**Selected text:**
* * *
It is April 1, and April 1 means April Fools' Day jokes and pranks from trickster friends and even companies. YouTube is coming to an end (and all the videos being deleted)? Did you hear about Google Nose Beta ("the new scentsation in search")? Twitter is apparently doing away with vowels, unless you pay for them. Maybe you spotted MAKE's headline about creating oranges from a 3D printer? Clever! (See the full write-up for some other smart April Fools'-inspired fictitious headlines.) Even the WeAreTeachers site got in on the April 1 fun with their write-up on the Standardized Multi-Systemic Technologically-Sound Fully-Differentiated Standard Central Academic School Standards, better known as the SMSTSFDSCASS. And the Elmer's Teachers Club shared a link to this video of a science teacher pranking his fifth grade class with a gravity hoax.
* * *
**Data extract:**
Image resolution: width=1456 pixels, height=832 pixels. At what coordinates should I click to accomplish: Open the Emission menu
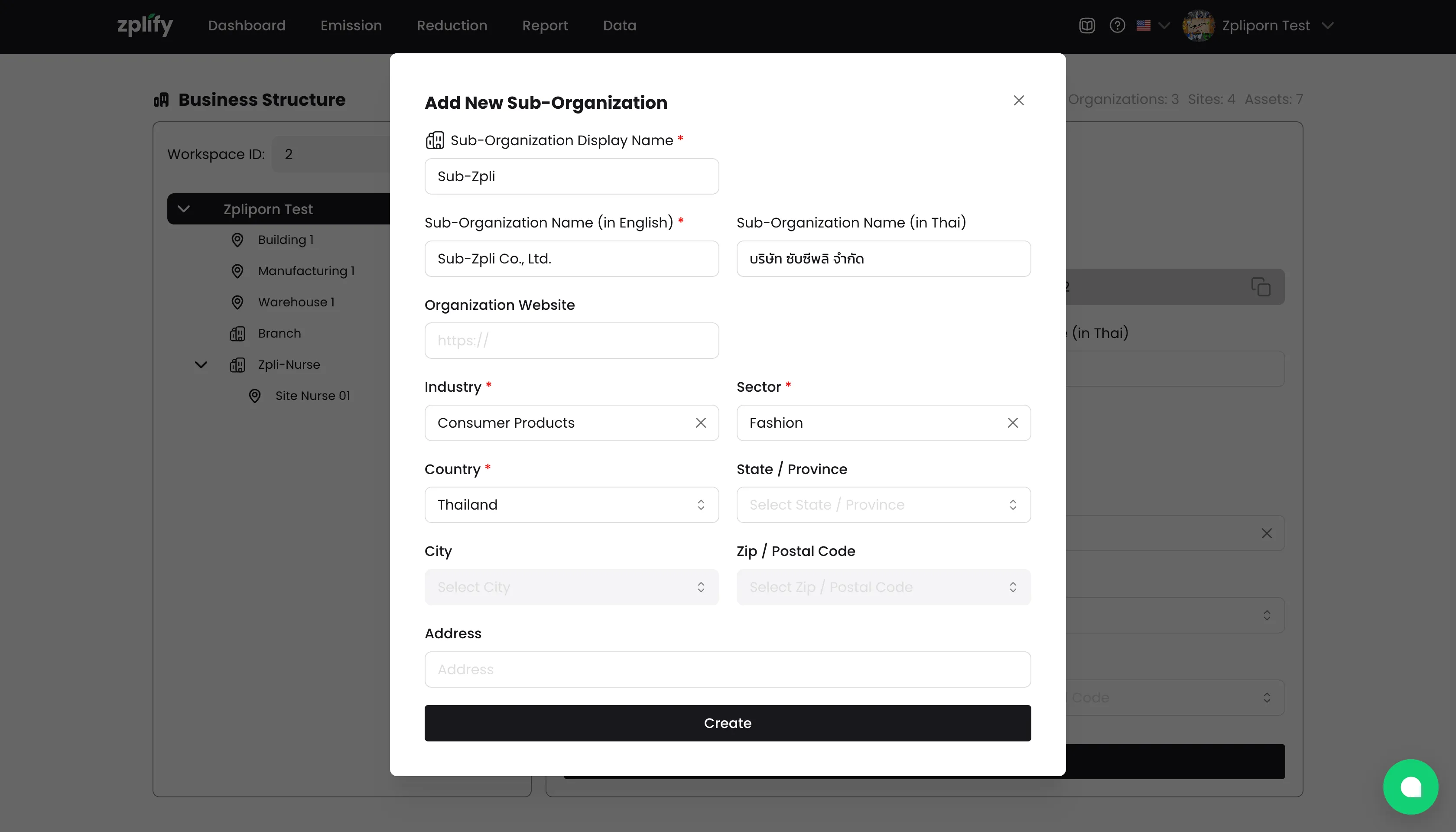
* * *
**What is expected:** Decide whether each statement agrees with the April Fools' Day text, answering yes or no and quoting the words of the text that decide it. (a) Twitter was said to be dropping vowels unless users pay for them. (b) MAKE's headline was about creating apples from a 3D printer. (c) The science teacher in the video pranked his third grade class with a gravity hoax. The data on this page is separate material and has no connection to the April Fools' Day text.

**Worked answer:**
(a) Yes: "Twitter is apparently doing away with vowels, unless you pay for them."
(b) No: "creating oranges from a 3D printer"
(c) No: "pranking his fifth grade class with a gravity hoax"